> _Exercise_
Repeat word for word the lines from the one containing "How do I perform: Click" to the end of the material below, and leave all pictures out.

> _Exercise data_
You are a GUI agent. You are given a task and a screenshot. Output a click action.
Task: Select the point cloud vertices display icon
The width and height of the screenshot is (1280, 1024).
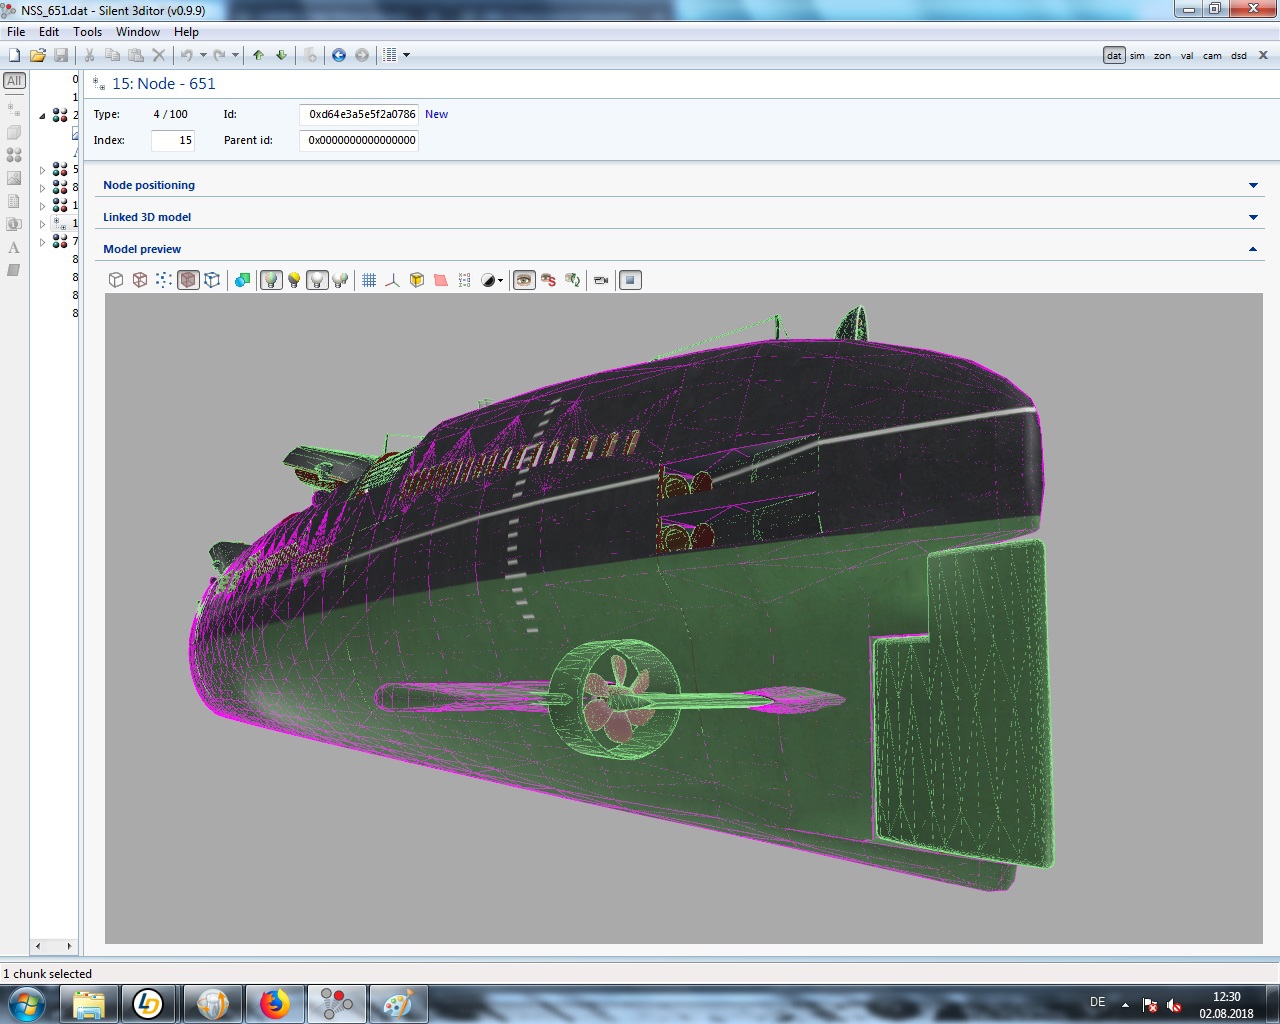(164, 280)
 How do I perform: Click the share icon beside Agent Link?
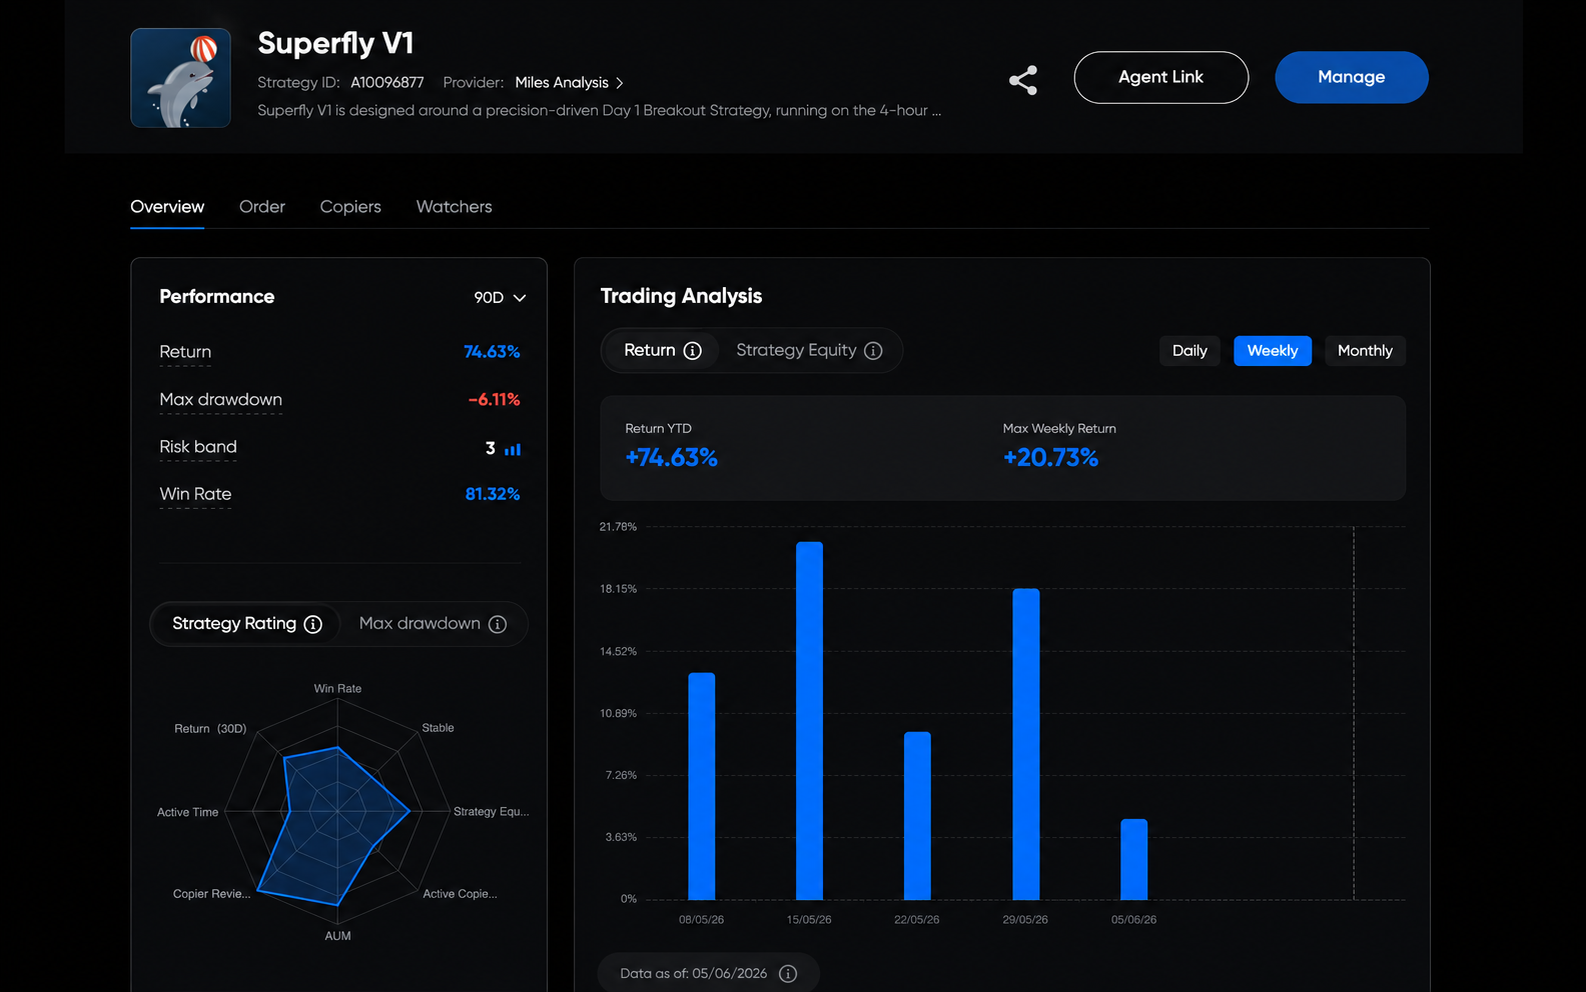(1023, 80)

> _Response to this exercise_
 How do I perform: Click the share icon beside Agent Link?
(1023, 80)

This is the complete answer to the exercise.